SELECT ... FROM tbl1, tbl2, tbl3 etc for simplicity? (somehow I feel
that this might be a performance hit) b. SELECT ... FROM tbl1 inner
join tbl2 on ... inner join tbl3 on ... etc (would this be more
explicit to the server and save on performance/memory)? c. SELECT ...
FROM (select x,y,z from tbl1) as t1 inner join ... etc (would this
save anythig? or is it just extra select statements that create more
work for the server and for us)?
a) and b) should result in the same query plan (although this is db-specific). b) is much preferred for portability and readability over a). c) is a horrible idea, that hurts readability and if anything will result in worse peformance. Let us never speak of it again.

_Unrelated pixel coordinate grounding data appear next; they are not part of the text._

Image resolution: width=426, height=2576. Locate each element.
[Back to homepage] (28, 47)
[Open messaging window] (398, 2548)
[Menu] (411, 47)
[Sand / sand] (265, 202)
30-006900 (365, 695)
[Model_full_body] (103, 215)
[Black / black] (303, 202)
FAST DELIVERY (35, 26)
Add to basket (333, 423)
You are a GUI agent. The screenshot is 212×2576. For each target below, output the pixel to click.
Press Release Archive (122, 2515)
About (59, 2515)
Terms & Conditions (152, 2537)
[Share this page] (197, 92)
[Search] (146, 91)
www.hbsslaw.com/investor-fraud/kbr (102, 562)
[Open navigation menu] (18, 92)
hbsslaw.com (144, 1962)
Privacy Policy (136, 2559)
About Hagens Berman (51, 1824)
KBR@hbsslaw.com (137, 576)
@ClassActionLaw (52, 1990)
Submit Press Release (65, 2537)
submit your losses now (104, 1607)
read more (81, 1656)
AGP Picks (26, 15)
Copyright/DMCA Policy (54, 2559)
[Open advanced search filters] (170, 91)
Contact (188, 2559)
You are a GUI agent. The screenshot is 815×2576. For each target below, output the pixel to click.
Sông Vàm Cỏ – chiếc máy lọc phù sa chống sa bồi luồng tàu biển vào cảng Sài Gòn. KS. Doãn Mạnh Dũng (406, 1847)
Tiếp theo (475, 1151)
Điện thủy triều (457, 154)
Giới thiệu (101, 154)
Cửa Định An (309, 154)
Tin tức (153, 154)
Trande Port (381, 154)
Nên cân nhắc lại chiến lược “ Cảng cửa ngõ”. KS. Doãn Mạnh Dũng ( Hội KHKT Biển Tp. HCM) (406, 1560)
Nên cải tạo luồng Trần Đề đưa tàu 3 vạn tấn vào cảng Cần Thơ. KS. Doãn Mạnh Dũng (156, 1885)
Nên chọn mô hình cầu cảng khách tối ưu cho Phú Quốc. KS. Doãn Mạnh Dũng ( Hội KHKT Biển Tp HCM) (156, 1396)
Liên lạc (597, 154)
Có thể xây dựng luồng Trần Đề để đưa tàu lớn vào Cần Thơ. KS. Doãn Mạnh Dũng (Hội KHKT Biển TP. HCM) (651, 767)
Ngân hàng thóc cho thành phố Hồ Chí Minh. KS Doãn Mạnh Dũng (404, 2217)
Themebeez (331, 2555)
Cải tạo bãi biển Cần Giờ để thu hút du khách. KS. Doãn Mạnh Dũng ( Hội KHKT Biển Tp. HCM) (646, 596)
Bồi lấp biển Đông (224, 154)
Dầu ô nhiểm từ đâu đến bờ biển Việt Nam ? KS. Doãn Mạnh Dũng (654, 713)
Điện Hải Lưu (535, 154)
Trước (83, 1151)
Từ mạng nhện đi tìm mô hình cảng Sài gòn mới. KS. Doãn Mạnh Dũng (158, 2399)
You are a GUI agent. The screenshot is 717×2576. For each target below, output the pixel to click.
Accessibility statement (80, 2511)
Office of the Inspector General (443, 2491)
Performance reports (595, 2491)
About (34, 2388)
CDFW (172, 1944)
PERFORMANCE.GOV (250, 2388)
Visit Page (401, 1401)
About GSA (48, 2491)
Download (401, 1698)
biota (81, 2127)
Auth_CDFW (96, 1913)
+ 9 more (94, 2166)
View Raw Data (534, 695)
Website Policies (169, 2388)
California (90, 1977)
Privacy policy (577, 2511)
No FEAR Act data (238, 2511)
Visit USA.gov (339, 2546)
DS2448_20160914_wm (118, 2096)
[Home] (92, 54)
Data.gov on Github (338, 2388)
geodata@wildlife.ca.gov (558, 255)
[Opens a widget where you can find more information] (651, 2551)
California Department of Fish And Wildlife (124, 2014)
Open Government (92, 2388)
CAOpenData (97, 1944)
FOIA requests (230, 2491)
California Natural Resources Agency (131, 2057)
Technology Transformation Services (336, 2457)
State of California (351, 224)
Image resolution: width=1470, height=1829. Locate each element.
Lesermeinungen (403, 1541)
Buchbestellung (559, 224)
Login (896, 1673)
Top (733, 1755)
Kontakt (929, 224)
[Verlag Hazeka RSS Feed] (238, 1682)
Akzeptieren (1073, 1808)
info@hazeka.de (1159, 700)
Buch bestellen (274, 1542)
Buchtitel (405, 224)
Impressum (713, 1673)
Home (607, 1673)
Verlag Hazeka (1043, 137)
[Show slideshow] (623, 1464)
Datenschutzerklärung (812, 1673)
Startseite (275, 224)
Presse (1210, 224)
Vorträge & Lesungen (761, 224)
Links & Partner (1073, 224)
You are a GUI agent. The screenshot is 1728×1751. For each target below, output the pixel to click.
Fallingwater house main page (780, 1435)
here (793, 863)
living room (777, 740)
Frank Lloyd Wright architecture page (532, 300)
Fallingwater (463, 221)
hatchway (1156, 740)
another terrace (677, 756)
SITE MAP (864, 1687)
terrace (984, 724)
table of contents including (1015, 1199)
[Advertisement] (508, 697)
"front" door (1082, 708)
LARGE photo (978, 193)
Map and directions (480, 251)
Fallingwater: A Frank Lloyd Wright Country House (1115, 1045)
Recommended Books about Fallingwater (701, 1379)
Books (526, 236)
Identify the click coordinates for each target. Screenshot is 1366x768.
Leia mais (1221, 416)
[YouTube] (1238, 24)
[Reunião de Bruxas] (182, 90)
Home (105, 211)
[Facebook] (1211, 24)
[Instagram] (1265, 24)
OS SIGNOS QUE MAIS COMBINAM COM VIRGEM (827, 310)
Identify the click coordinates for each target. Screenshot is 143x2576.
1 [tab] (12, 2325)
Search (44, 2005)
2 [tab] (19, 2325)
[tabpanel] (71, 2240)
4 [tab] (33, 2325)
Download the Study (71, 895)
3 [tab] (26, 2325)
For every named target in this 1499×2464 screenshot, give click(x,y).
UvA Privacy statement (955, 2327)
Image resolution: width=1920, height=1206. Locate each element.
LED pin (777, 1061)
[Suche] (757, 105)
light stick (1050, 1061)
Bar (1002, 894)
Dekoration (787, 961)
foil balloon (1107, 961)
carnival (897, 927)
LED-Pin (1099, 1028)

Is there yet a better way to do this?
b) is the standard approach. In general, writing the plainest ANSI SQL will result in the best performance, as it allows the query parser to easily understand what you are trying to do. Trying to outsmart the compiler with tricks may work in a given situation, but does not mean that it will still work when the cardinality or amount of data changes, or the database engine is upgraded. So, avoid doing that unless you are absolutely forced to.